> _THE TASK_
Please print the full XRP price analysis passage word for word.

> _PASSAGE SHOWN_
Ripple price analysis: xrp rally unwinds but not likely over

Ripple Price Analysis: XRP Rally Unwinds But Not Likely Over

Ripple price analysis: xrp rally unwinds but not likely over
  • Ripple price gained traction and broke the $0.3400 resistance area before sellers appeared against the US dollar.
  • The price topped near the $0.3460 level and later started a sharp downside correction.
  • Yesterday’s highlighted major bullish trend line is intact with support near $0.3190 on the hourly chart of the XRP/USD pair (data source from Kraken).
  • The price is likely preparing for a fresh upward move as long as it is above the $0.3100 support area.

Ripple price rallied sharply before trimming most of its gains against the US Dollar and bitcoin. XRP/USD remains supported on the downside above $0.3100 and it could bounce back soon.

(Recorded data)

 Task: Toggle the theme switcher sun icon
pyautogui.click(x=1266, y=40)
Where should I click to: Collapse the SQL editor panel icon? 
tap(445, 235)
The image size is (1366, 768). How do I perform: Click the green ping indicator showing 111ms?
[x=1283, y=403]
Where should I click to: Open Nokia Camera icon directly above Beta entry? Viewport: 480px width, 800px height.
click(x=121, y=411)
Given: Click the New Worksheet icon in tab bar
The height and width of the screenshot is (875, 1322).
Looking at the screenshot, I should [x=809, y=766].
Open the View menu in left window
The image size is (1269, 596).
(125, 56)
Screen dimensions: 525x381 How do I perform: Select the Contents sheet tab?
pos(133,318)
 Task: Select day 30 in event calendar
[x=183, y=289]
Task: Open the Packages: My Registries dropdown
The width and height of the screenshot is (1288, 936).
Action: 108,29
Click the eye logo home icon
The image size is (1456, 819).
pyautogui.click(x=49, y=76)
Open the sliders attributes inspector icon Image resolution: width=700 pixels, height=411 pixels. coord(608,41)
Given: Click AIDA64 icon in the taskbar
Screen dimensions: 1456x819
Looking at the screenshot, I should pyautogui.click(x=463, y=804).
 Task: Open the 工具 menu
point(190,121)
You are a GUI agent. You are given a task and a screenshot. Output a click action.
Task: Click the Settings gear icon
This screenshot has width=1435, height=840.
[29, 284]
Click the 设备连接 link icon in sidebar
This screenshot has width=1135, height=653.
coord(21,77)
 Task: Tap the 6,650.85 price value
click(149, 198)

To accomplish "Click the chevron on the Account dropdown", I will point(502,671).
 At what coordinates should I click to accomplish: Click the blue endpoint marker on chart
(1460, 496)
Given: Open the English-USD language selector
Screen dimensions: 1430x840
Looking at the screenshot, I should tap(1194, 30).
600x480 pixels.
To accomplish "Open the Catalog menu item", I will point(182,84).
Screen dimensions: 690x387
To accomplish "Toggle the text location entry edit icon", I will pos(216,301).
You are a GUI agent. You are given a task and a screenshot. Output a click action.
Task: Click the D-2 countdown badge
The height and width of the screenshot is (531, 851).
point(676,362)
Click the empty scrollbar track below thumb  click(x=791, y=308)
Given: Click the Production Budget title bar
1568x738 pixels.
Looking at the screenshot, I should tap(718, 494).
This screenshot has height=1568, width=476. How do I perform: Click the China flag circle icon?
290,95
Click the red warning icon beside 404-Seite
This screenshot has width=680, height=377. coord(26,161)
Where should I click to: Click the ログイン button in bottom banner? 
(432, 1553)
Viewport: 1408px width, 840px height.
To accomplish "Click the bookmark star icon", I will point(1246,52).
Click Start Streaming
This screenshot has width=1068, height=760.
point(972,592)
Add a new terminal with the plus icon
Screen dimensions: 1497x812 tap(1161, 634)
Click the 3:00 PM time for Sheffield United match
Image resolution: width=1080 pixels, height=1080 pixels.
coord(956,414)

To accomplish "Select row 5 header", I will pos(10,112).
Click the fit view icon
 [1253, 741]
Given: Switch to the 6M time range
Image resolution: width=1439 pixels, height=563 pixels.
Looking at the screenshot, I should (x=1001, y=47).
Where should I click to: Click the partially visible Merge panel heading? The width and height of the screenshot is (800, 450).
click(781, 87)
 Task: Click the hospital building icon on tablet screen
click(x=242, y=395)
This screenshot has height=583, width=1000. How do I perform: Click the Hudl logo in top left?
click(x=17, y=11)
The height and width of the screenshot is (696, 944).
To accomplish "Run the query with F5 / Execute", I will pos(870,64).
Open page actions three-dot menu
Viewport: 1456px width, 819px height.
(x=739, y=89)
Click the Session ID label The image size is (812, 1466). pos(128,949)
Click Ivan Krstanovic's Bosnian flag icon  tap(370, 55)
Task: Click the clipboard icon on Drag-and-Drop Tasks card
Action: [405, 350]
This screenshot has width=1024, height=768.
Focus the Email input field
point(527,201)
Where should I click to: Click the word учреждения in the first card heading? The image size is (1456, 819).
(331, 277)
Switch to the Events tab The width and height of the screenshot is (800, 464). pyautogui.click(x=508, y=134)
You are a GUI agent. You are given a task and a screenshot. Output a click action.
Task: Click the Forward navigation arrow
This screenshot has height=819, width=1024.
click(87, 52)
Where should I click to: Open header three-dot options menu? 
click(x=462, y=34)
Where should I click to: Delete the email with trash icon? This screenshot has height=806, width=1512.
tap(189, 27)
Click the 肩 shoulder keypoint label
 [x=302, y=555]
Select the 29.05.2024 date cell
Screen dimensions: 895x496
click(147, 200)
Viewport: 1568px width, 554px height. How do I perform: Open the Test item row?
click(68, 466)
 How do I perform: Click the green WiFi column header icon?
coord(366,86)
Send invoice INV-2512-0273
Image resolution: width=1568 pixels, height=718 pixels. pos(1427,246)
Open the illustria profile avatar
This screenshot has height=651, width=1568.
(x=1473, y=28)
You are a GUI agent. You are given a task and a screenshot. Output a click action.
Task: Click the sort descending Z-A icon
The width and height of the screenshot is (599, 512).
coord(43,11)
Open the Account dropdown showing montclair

> _RESPONSE BELOW_
Ripple price analysis: xrp rally unwinds but not likely over

Ripple Price Analysis: XRP Rally Unwinds But Not Likely Over

Ripple price analysis: xrp rally unwinds but not likely over
  • Ripple price gained traction and broke the $0.3400 resistance area before sellers appeared against the US dollar.
  • The price topped near the $0.3460 level and later started a sharp downside correction.
  • Yesterday’s highlighted major bullish trend line is intact with support near $0.3190 on the hourly chart of the XRP/USD pair (data source from Kraken).
  • The price is likely preparing for a fresh upward move as long as it is above the $0.3100 support area.

Ripple price rallied sharply before trimming most of its gains against the US Dollar and bitcoin. XRP/USD remains supported on the downside above $0.3100 and it could bounce back soon.